(Collected data entries)
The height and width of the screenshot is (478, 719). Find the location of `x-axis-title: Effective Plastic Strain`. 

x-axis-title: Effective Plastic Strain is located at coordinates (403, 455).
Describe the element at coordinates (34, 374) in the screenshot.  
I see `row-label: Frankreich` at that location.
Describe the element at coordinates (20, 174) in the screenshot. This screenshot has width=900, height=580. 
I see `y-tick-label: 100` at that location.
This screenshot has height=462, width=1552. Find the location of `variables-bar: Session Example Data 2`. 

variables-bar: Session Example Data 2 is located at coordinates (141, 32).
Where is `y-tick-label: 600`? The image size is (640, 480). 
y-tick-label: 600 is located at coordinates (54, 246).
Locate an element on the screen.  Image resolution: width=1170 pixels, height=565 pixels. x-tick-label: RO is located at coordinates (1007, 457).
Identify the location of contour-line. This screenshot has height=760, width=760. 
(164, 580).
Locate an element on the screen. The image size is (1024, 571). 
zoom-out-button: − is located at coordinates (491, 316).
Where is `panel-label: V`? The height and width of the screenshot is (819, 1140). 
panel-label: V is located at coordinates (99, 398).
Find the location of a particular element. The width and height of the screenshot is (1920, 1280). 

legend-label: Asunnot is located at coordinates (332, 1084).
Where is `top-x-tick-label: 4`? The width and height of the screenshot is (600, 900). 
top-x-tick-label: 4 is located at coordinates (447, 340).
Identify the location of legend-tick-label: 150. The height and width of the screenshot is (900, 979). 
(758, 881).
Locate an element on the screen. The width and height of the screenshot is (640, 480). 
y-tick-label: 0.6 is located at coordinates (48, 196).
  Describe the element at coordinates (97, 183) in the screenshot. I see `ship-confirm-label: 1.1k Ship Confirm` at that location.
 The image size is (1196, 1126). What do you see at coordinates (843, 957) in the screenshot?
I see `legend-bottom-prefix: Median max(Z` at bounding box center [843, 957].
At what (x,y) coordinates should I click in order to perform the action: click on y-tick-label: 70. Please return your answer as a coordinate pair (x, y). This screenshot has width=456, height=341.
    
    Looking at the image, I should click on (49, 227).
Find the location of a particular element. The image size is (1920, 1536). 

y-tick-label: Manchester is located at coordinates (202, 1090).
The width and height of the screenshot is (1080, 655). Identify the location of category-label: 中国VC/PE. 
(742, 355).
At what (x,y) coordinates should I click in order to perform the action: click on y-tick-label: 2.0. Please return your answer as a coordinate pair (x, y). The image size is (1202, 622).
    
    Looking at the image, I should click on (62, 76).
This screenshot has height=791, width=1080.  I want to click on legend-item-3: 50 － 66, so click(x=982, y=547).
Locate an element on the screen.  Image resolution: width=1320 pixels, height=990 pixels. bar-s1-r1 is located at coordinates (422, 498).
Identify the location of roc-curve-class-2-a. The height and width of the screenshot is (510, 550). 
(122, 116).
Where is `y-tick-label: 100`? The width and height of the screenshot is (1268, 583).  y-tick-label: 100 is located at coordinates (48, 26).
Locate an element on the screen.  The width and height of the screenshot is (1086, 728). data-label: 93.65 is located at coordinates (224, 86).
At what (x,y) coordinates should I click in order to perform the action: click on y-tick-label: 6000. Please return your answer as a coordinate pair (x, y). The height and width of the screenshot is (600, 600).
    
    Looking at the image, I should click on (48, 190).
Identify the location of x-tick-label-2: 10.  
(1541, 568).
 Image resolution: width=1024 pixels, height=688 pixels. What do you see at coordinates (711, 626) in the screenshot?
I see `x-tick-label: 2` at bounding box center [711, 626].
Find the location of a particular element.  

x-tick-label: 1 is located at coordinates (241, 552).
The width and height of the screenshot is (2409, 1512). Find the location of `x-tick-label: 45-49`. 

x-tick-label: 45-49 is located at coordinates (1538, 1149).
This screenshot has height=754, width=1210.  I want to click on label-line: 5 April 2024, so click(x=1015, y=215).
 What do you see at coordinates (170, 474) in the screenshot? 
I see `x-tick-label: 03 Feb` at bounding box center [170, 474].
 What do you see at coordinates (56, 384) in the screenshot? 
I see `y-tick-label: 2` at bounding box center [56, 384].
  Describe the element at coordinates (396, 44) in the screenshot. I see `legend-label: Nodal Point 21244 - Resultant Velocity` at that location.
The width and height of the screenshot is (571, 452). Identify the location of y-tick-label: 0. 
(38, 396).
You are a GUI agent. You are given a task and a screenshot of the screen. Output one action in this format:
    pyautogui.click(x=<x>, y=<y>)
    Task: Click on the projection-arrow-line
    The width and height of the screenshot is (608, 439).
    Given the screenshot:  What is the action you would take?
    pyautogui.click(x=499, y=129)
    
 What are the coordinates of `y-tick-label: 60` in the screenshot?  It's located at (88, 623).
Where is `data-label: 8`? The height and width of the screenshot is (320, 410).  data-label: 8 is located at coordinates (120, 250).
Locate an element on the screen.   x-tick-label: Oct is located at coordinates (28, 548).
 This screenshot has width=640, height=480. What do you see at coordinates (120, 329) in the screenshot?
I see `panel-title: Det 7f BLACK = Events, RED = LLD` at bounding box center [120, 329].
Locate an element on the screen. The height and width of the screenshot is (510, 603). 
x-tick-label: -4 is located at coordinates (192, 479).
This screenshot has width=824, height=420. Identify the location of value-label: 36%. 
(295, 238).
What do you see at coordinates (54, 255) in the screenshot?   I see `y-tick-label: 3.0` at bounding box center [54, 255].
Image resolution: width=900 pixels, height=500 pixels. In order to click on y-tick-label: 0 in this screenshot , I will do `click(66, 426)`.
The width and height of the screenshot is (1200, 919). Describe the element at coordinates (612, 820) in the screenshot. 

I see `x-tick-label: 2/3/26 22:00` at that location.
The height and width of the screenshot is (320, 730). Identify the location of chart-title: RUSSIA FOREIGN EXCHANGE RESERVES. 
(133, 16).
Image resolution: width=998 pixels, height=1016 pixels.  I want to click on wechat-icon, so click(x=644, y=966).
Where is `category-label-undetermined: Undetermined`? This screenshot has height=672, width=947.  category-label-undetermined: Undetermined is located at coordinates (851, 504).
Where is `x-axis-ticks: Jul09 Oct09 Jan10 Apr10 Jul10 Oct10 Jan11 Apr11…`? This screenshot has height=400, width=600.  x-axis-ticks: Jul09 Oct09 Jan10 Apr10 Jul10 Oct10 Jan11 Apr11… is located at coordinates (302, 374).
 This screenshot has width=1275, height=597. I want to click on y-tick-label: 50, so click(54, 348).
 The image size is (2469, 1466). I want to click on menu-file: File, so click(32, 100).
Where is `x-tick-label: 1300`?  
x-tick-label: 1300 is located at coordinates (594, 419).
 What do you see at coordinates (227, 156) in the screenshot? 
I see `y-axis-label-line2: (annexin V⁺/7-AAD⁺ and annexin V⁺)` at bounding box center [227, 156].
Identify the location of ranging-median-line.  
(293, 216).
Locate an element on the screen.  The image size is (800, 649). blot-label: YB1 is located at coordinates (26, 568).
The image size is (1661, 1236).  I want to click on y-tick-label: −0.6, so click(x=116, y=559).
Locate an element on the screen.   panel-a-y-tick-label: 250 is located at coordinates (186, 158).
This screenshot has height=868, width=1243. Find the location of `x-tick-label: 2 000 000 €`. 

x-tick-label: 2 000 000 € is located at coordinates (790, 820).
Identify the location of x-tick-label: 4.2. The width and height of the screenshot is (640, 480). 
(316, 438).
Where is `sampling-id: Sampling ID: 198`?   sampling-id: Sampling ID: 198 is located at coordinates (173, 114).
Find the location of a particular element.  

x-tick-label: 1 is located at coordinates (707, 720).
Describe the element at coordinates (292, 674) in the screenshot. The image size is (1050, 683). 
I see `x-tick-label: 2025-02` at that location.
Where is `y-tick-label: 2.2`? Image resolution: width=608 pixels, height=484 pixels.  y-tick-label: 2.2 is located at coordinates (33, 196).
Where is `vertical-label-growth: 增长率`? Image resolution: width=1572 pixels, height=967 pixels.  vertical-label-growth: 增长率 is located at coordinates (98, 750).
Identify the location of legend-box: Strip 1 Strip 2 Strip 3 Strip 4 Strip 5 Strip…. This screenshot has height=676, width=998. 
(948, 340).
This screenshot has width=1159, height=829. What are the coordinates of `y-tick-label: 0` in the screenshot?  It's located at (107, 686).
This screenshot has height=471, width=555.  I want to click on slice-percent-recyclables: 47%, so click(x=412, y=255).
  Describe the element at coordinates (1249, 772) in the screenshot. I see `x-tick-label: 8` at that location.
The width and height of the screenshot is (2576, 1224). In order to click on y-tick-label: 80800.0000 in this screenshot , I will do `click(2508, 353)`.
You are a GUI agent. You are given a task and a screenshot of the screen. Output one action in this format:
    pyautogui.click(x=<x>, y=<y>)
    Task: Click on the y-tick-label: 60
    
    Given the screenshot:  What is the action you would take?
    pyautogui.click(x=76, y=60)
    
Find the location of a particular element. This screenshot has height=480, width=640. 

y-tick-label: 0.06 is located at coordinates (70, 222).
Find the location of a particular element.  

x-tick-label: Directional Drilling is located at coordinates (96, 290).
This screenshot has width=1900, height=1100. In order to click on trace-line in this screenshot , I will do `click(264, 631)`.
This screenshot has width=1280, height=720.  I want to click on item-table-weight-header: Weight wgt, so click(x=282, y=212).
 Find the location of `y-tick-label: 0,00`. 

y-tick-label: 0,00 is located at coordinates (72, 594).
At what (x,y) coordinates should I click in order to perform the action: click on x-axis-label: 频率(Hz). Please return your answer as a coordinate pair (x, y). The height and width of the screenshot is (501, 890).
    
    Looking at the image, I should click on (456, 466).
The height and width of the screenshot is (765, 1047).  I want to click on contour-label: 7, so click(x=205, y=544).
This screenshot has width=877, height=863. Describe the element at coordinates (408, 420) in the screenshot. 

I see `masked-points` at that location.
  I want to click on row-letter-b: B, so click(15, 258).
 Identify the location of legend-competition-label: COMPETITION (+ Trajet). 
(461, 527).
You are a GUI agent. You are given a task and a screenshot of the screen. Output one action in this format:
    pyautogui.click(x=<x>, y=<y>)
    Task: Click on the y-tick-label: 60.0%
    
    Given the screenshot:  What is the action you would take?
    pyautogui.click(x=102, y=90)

- _INSTRUCTION_
Reproduce word for word the lines of the items beginning at the line that contains "is (819, 1140)." and continuing through the line that contains "legend-label: Asunnot is".

- _RESPONSE AREA_
Where is `panel-label: V`? The height and width of the screenshot is (819, 1140). 
panel-label: V is located at coordinates (99, 398).
Find the location of a particular element. The width and height of the screenshot is (1920, 1280). 

legend-label: Asunnot is located at coordinates (332, 1084).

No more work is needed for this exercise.